> [PROBLEM TO WORK ON]
Find all lines in the records that include the word "menu", and copy them out.
[DATA SHOWN Boundary: Start]
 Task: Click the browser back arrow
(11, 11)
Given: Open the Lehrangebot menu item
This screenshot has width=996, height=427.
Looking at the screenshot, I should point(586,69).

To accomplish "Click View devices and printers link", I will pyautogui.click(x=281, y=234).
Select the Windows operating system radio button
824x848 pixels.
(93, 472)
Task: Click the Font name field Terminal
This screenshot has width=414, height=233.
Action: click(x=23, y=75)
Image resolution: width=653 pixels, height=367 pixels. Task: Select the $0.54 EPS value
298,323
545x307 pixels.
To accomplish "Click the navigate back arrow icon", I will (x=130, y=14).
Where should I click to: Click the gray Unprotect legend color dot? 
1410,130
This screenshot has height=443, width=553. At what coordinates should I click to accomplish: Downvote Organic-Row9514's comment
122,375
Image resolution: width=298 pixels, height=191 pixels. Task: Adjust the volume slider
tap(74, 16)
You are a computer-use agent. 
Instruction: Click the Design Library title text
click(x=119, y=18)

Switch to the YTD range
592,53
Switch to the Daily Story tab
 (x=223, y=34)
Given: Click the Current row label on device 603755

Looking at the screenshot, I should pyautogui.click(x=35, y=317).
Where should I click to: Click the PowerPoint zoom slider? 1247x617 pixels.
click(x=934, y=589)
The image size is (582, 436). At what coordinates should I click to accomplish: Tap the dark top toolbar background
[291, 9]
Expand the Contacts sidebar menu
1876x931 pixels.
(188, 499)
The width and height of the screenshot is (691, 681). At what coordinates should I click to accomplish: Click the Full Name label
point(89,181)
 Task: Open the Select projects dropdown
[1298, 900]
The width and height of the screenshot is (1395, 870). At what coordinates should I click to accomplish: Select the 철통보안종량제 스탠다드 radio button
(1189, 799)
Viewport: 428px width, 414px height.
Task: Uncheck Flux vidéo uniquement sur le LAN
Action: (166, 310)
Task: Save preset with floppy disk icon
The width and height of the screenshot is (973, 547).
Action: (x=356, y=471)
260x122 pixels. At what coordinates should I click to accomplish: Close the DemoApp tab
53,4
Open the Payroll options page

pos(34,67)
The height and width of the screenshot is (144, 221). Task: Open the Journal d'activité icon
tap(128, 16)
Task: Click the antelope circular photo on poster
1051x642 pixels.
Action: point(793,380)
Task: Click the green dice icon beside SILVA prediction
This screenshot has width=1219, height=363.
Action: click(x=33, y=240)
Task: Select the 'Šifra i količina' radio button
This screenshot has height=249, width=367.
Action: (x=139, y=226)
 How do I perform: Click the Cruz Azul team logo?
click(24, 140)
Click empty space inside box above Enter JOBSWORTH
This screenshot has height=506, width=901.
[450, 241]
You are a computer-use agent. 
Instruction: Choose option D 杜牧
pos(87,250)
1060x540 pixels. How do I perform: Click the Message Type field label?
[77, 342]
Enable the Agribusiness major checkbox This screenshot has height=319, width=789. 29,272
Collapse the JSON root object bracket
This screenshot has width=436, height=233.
[DATA SHOWN Boundary: End]
> [EXPECTED ANSWER]
Given: Open the Lehrangebot menu item
Expand the Contacts sidebar menu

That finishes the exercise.